Liparetrus palmerstoni

Scientific classification
- Kingdom: Animalia
- Phylum: Arthropoda
- Clade: Pancrustacea
- Class: Insecta
- Order: Coleoptera
- Suborder: Polyphaga
- Infraorder: Scarabaeiformia
- Family: Scarabaeidae
- Genus: Liparetrus
- Species: L. palmerstoni
- Binomial name: Liparetrus palmerstoni Blackburn, 1888

= Liparetrus palmerstoni =

- Genus: Liparetrus
- Species: palmerstoni
- Authority: Blackburn, 1888

Species of beetle

Liparetrus palmerstoni is a species of beetle of the family Scarabaeidae. It is found in Australia (Northern Territory).

== Taxonomy ==
This species belongs to the lanaticollis species group.
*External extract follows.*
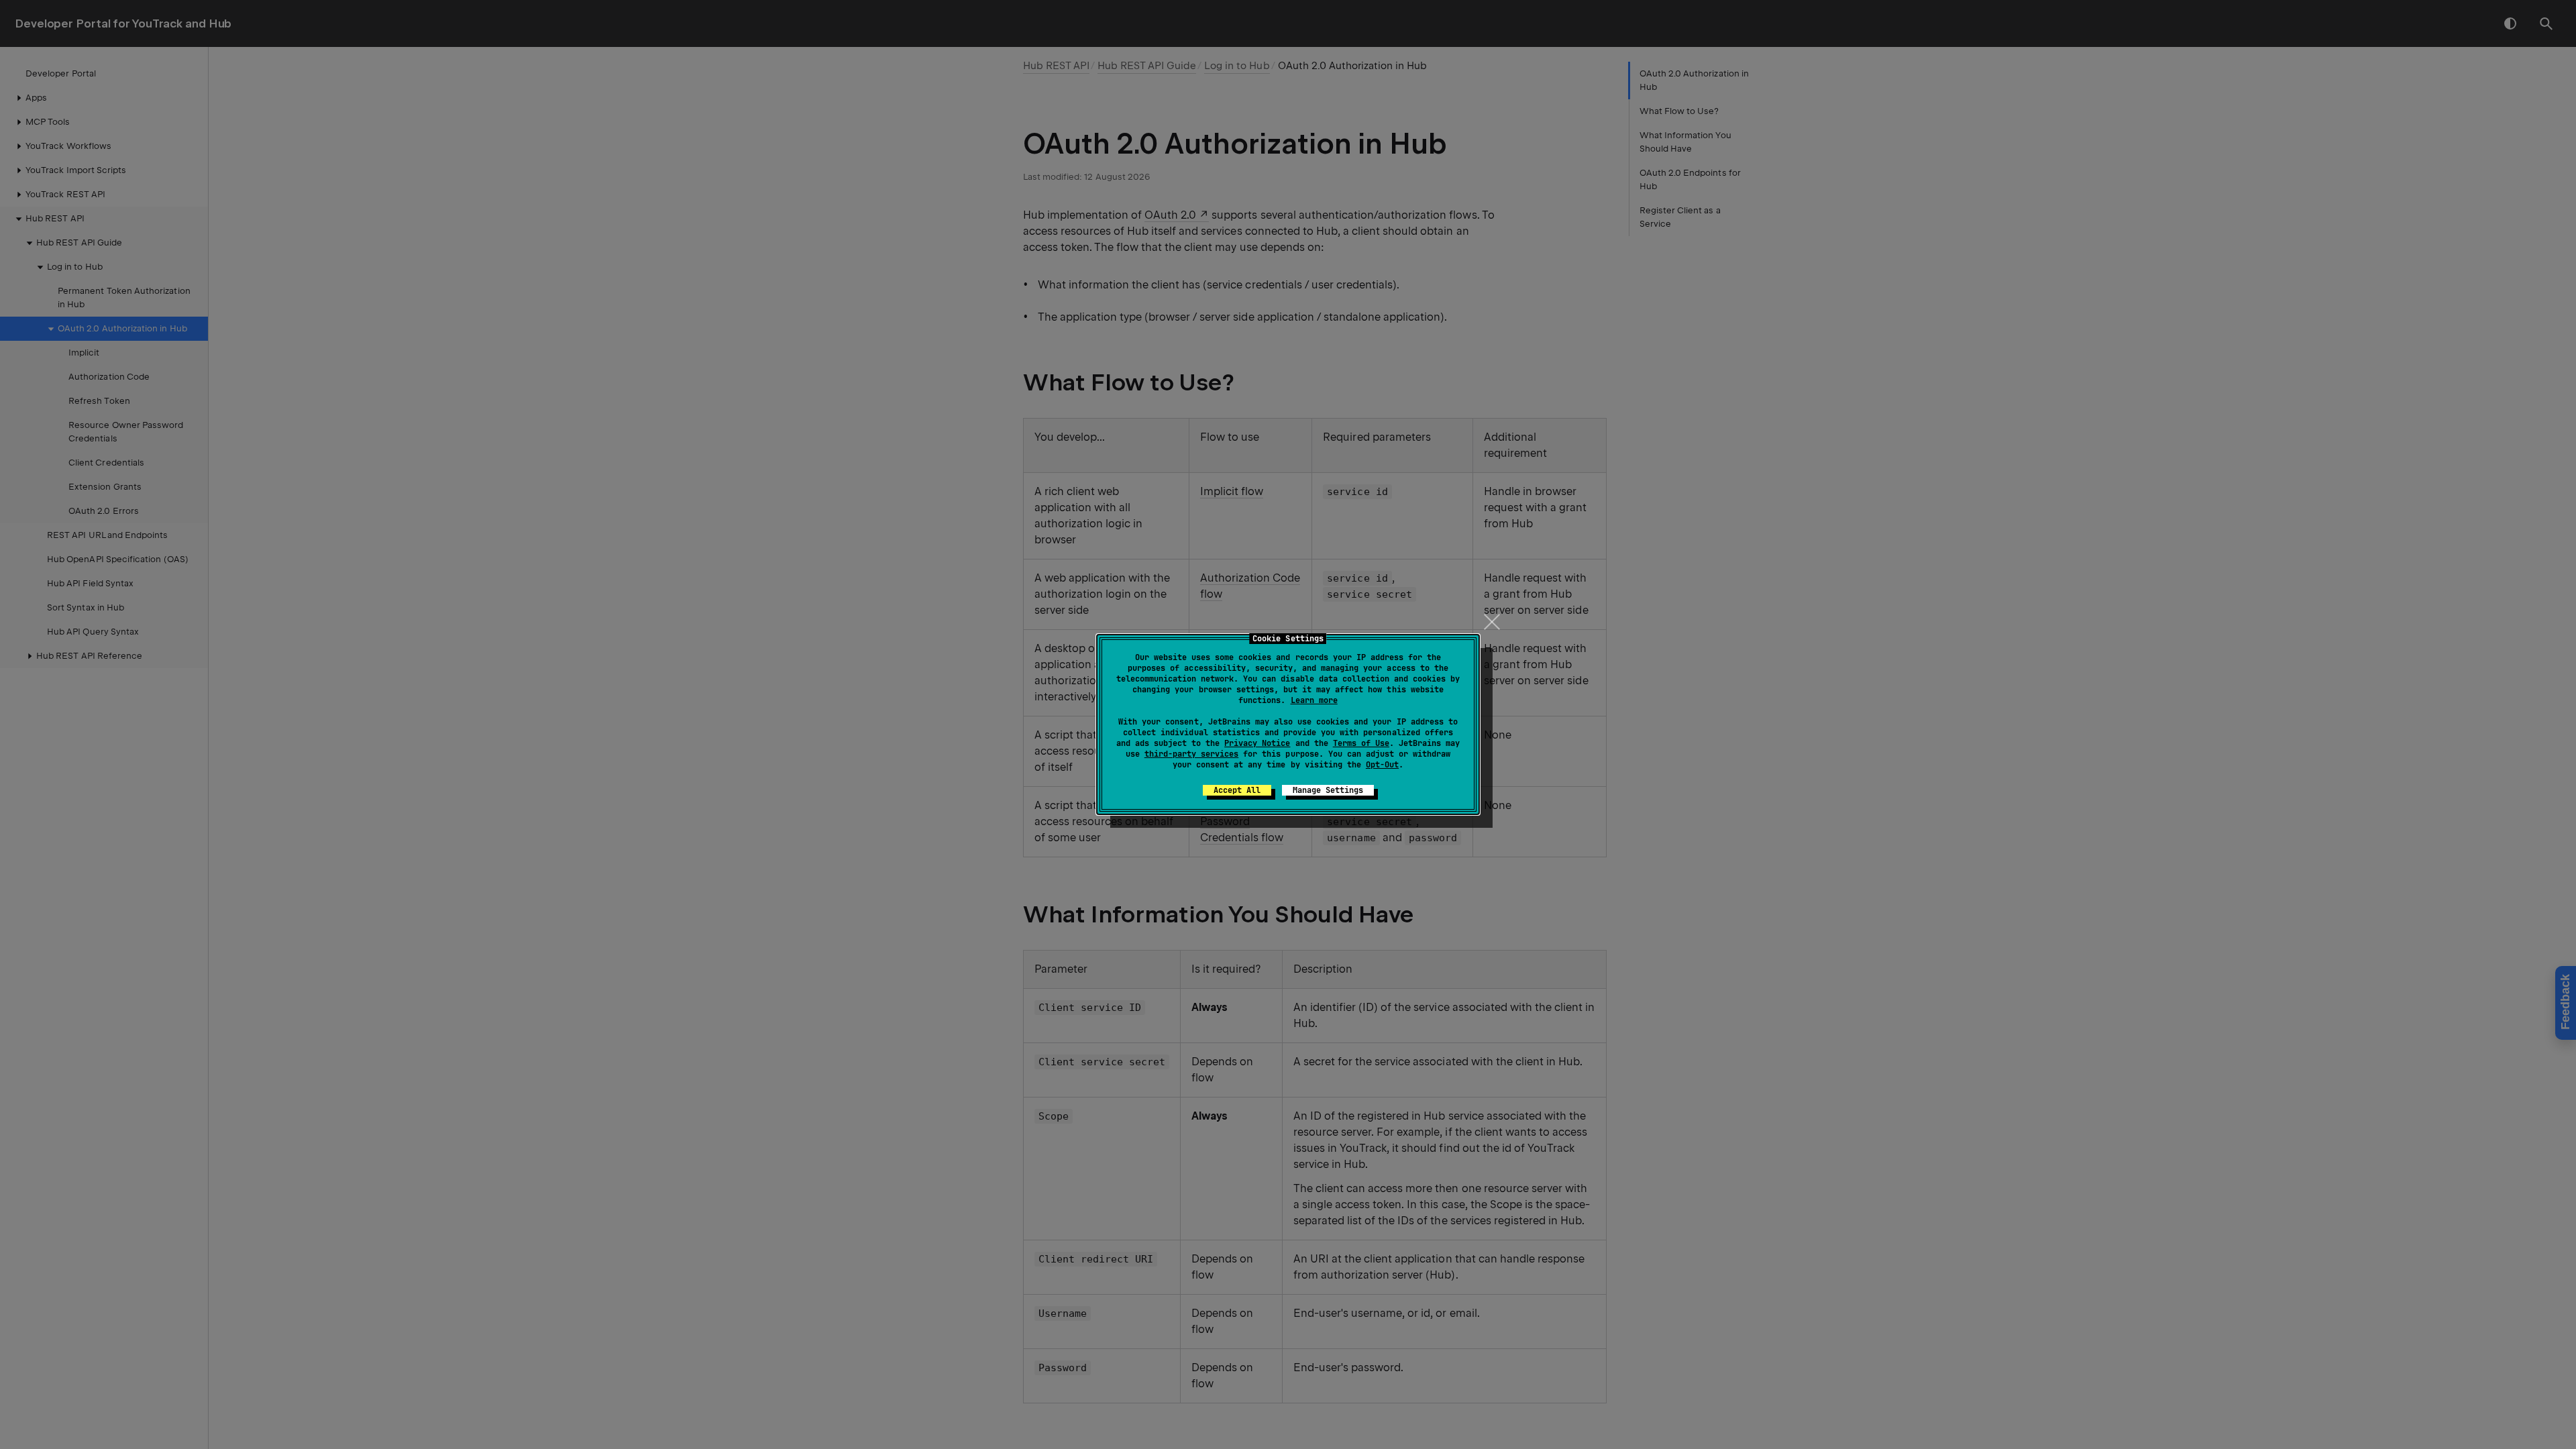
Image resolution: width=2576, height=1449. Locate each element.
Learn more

The defining characters of this group include the absence of setae on the disc of the elytra, Furthermore, the base and apex of the elytra are usually darker than the disc.

== Description ==
Adults reach a length of about 5 mm. The clypeus is yellowish brown, although sometimes with a black basal half. The frons is black and the pronotum is either completely yellowish brown or with dark brown margins. The rest of the body (including the legs) is yellowish brown.